### TRECHO SELECIONADO
============
Defensoras públicas do Núcleo Especializado de Promoção e Defesa dos Direitos das Mulheres do Estado de São Paulo

O estudo "Mulheres brasileiras e gênero nos espaços públicos", de 2010, constatou que sofrer algum tipo de violência obstétrica é realidade para 1 em cada 4 mulheres no Brasil. Esta violência atinge contornos de maior perversidade quando considerados os aspectos raciais, como apontado pela pesquisa "A cor da dor: iniquidades raciais na atenção pré-natal e ao parto no Brasil", de 2017.

A Organização Mundial da Saúde (OMS) preconiza que todas as mulheres têm direito a uma assistência digna e respeitosa durante a gravidez e o parto. Indica, ainda, que abusos, maus-tratos e desrespeitos durante o parto são violações dos direitos humanos das mulheres.

A Convenção sobre a Eliminação de Todas as Formas de Discriminação Contra a Mulher, ratificada em 1984 pelo Brasil, estabelece que os países devem adotar medidas para eliminar a discriminação contra as mulheres na esfera dos cuidados médicos. Diversos programas do Ministério da Saúde garantem o direito à assistência à saúde humanizada, como o Programa de Humanização no Pré-Natal e Nascimento e a Rede Cegonha.
============
### LISTAGEM DE DADOS
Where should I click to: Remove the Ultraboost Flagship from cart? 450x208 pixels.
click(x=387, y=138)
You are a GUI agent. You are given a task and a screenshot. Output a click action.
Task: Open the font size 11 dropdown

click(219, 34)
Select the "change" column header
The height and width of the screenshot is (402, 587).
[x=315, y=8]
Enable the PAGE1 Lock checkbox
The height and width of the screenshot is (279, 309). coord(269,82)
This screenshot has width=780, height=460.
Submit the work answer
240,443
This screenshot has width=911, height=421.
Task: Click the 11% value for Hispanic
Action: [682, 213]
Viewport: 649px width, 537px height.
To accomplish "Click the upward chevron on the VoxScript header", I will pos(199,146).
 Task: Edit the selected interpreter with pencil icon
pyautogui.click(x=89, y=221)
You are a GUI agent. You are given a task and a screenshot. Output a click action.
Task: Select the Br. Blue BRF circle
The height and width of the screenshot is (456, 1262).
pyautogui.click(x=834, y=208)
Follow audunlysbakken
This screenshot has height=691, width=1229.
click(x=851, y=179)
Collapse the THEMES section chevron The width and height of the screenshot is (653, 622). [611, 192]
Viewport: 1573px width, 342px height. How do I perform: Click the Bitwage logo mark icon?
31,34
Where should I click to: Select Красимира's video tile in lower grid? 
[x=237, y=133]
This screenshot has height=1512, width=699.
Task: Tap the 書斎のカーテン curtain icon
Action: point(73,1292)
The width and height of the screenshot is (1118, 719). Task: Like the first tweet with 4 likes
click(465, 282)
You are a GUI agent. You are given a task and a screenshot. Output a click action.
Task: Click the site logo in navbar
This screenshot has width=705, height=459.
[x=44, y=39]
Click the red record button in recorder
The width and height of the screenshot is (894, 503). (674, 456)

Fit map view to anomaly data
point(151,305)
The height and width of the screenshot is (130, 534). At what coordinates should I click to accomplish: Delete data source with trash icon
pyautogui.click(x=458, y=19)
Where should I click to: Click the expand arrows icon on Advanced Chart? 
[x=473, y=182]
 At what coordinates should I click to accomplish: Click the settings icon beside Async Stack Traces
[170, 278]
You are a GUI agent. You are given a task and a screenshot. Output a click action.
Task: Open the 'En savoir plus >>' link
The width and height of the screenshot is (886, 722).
============
### ETAPAS DO EXERCÍCIO
#1 Substitua "parto" por "nascimento" e reproduza o trecho selecionado entre "Defensoras públicas do" e "humanos das mulheres.", inclusive.
#2 Responda com base no trecho selecionado:
(a) Segundo o estudo de 2010, sofrer algum tipo de violência obstétrica é realidade para quantas mulheres no Brasil?
(b) Em que ano o Brasil ratificou a Convenção sobre a Eliminação de Todas as Formas de Discriminação Contra a Mulher?
(c) Quais programas do Ministério da Saúde são citados como garantia do direito à assistência à saúde humanizada?

### RESPOSTAS DAS TAREFAS
#1
Defensoras públicas do Núcleo Especializado de Promoção e Defesa dos Direitos das Mulheres do Estado de São Paulo

O estudo "Mulheres brasileiras e gênero nos espaços públicos", de 2010, constatou que sofrer algum tipo de violência obstétrica é realidade para 1 em cada 4 mulheres no Brasil. Esta violência atinge contornos de maior perversidade quando considerados os aspectos raciais, como apontado pela pesquisa "A cor da dor: iniquidades raciais na atenção pré-natal e ao nascimento no Brasil", de 2017.

A Organização Mundial da Saúde (OMS) preconiza que todas as mulheres têm direito a uma assistência digna e respeitosa durante a gravidez e o nascimento. Indica, ainda, que abusos, maus-tratos e desrespeitos durante o nascimento são violações dos direitos humanos das mulheres.

#2
(a) Para 1 em cada 4 mulheres.
(b) Em 1984.
(c) O Programa de Humanização no Pré-Natal e Nascimento e a Rede Cegonha.